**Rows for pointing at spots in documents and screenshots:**

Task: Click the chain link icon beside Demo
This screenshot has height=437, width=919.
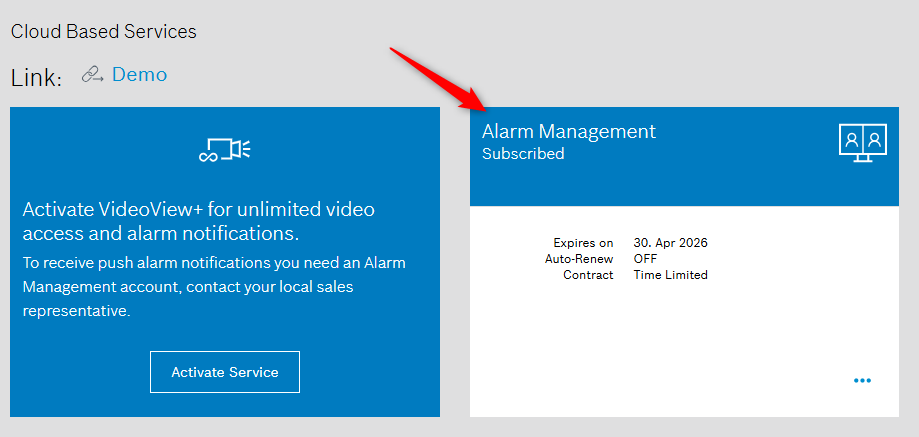Action: pos(93,75)
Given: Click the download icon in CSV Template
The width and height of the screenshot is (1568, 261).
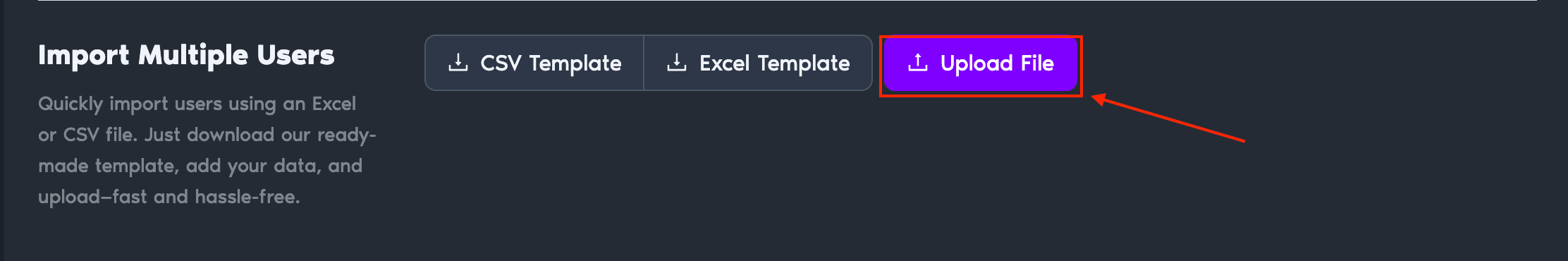Looking at the screenshot, I should click(458, 63).
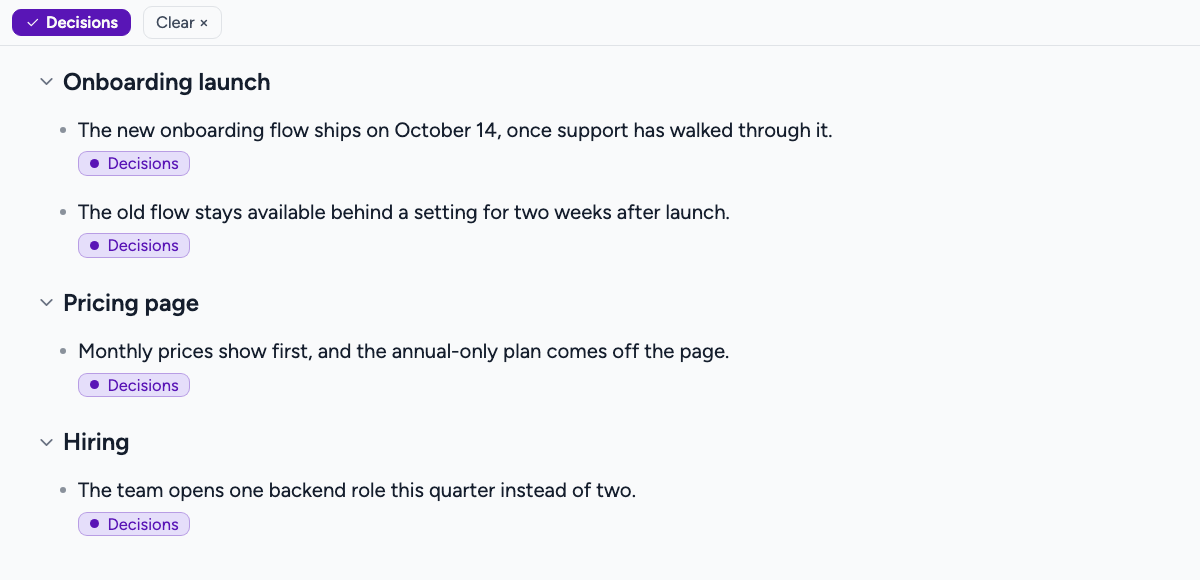Click the Onboarding launch heading
Image resolution: width=1200 pixels, height=580 pixels.
pyautogui.click(x=167, y=82)
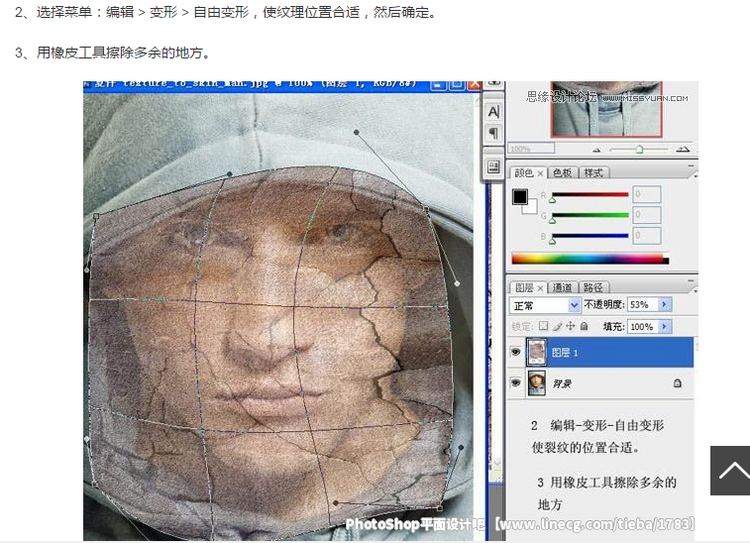The image size is (750, 543).
Task: Click the black foreground color swatch
Action: (520, 196)
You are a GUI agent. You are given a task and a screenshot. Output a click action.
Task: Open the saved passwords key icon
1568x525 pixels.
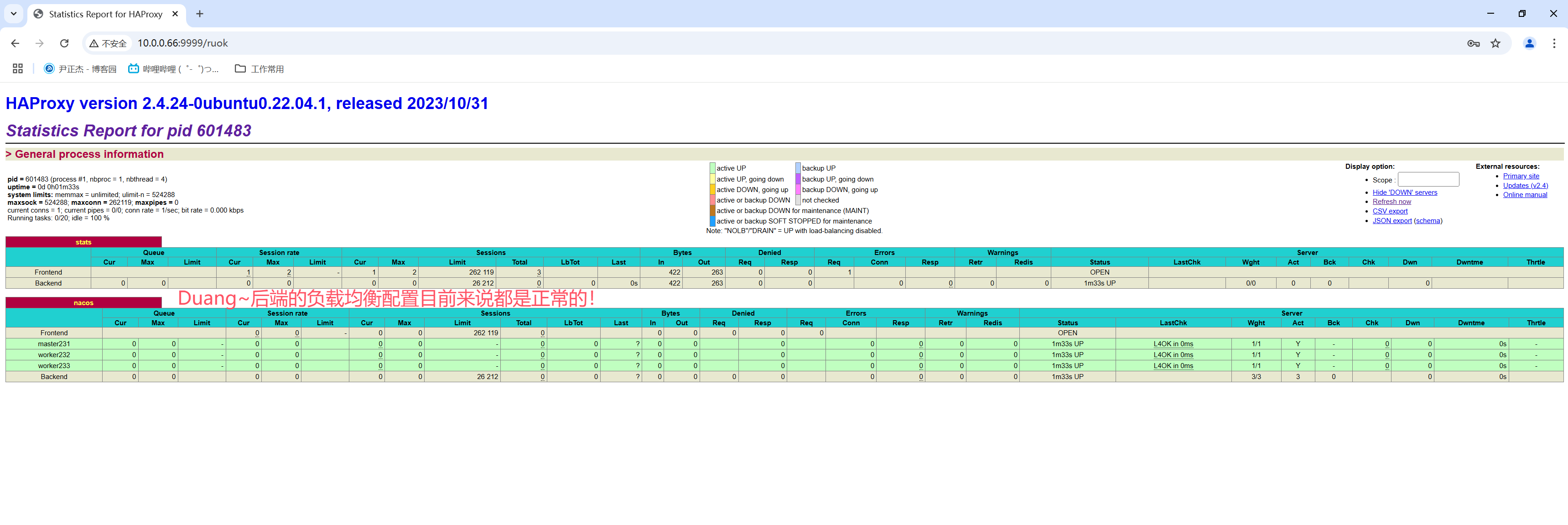click(1473, 43)
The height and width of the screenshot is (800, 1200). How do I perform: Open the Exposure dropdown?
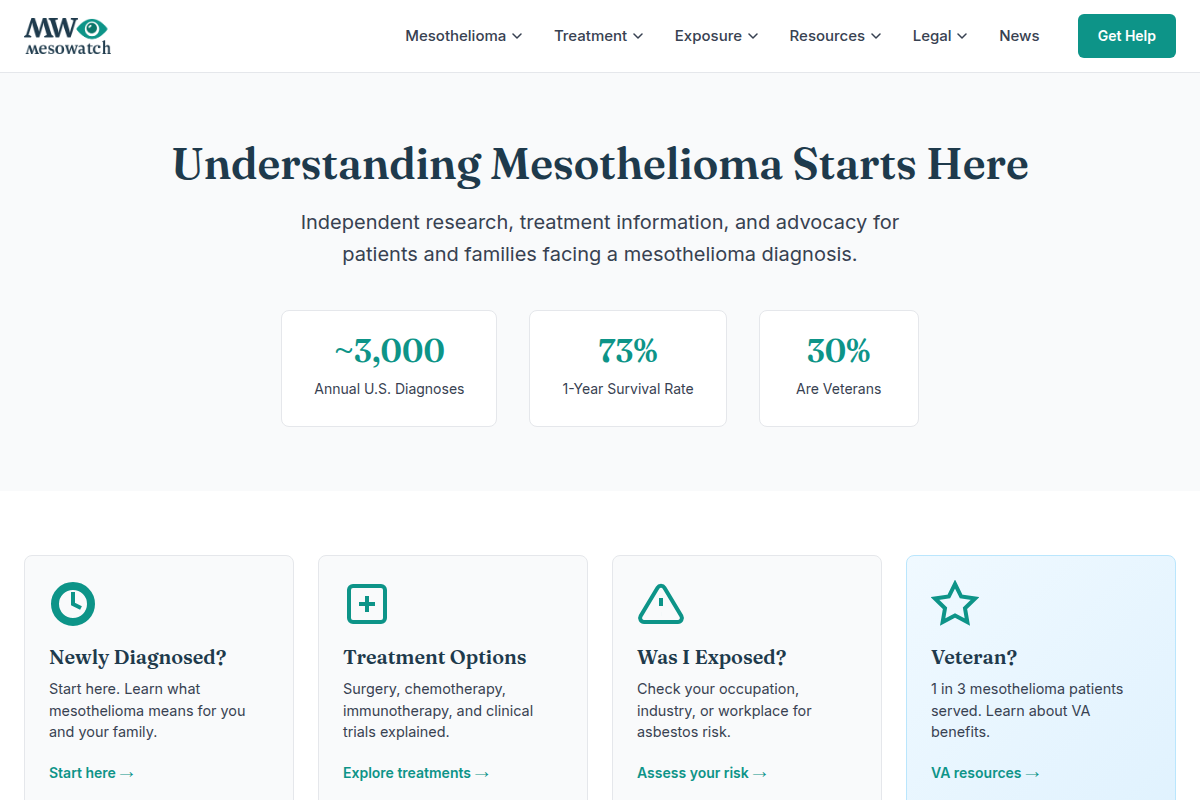tap(716, 35)
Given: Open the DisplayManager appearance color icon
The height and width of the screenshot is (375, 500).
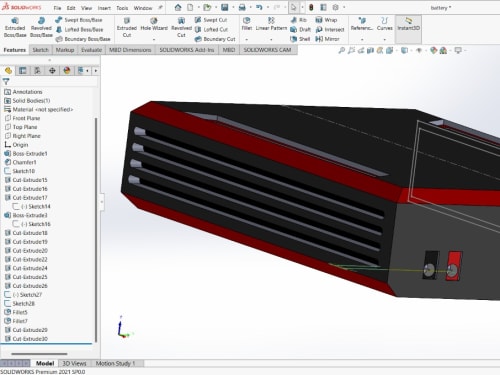Looking at the screenshot, I should click(x=67, y=71).
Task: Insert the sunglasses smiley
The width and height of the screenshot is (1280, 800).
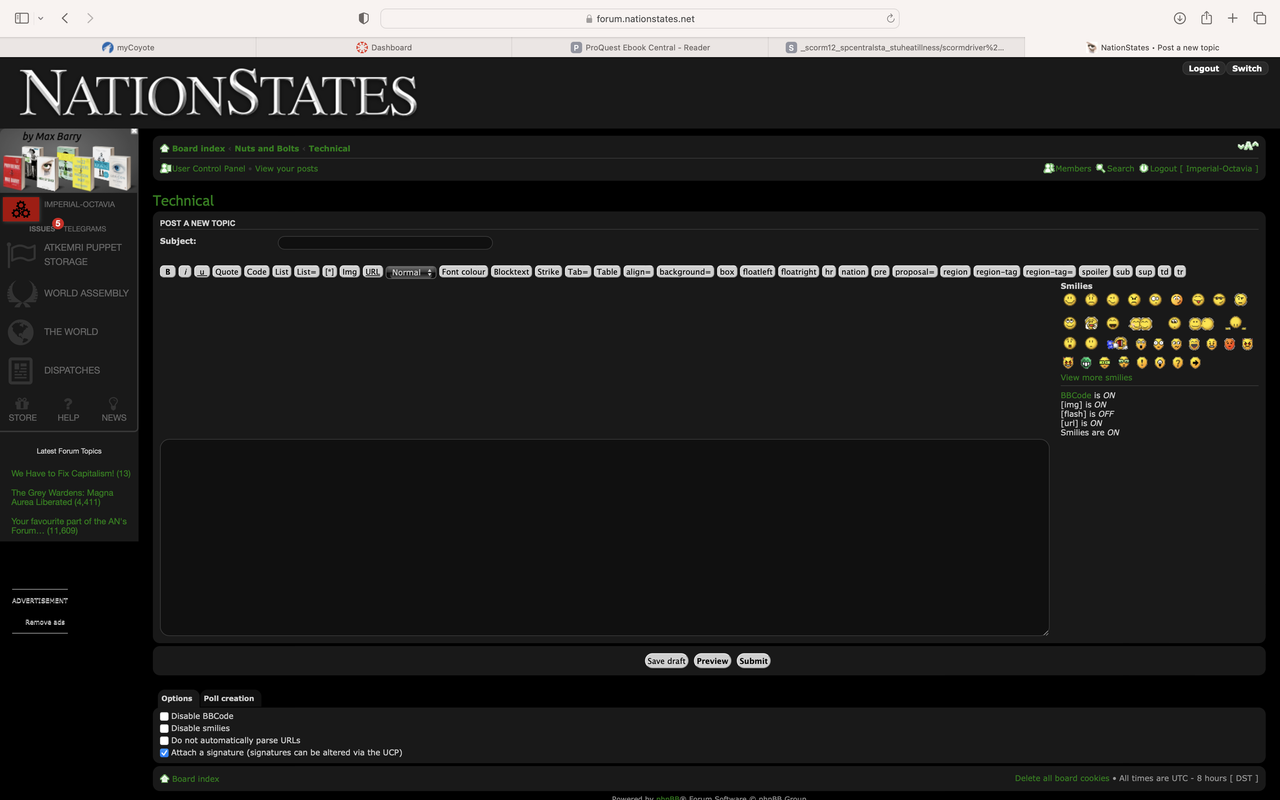Action: click(x=1219, y=300)
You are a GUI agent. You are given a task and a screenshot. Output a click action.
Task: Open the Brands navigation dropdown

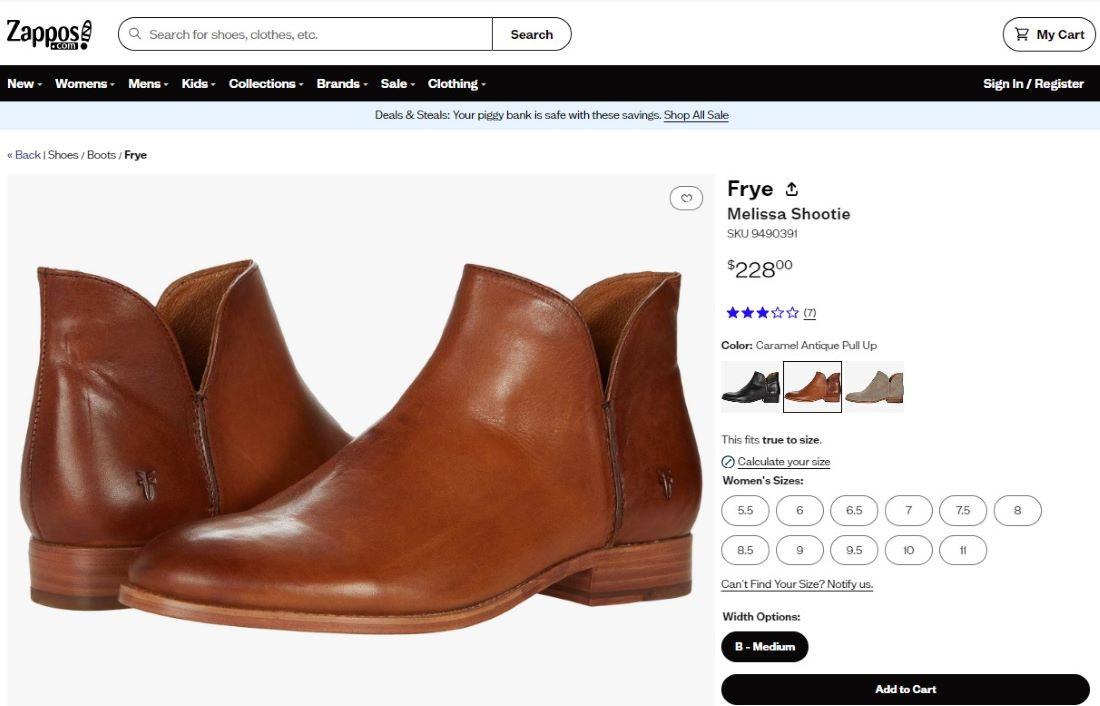point(342,84)
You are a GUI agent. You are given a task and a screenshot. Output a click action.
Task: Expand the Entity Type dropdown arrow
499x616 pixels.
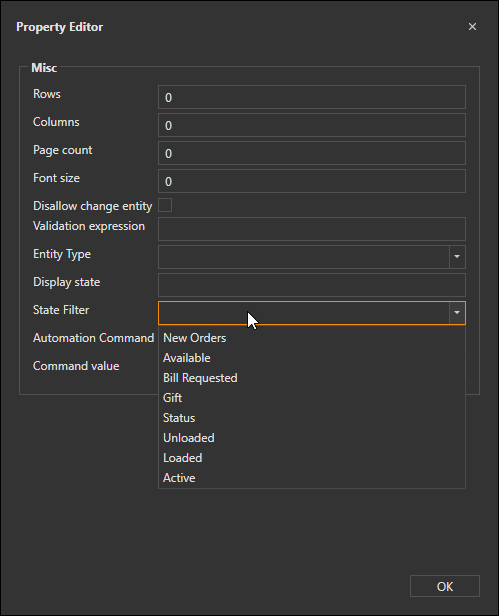click(457, 257)
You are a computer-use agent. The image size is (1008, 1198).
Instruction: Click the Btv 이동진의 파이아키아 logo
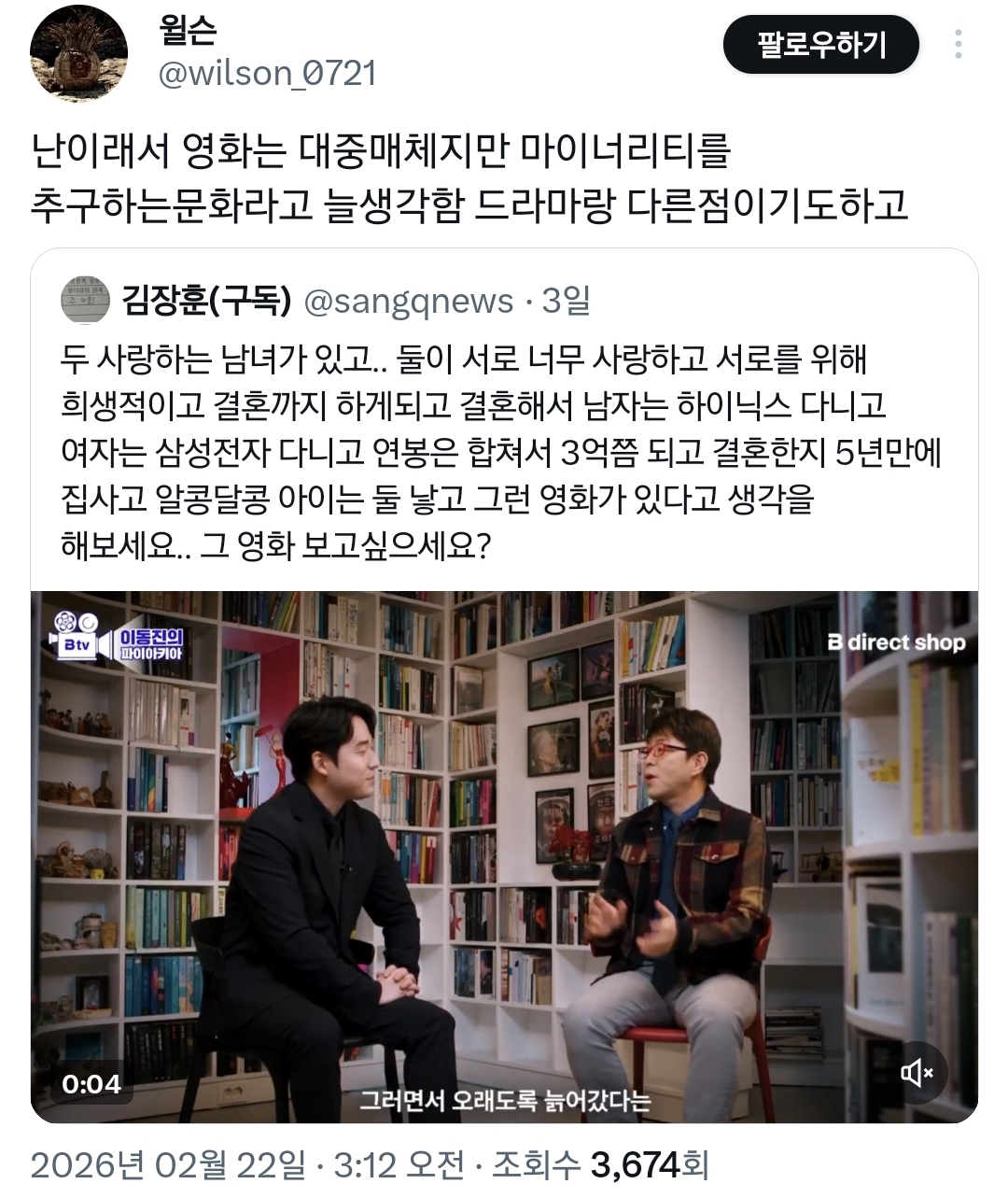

**Given instruction:** Can you repeat the rows verbatim, from the line containing "You are a computer-use" through the end of the rows, leaving the pictures out of your answer?

**The answer:**
You are a computer-use agent. The image size is (1008, 1198).
Instruction: Click the Btv 이동진의 파이아키아 logo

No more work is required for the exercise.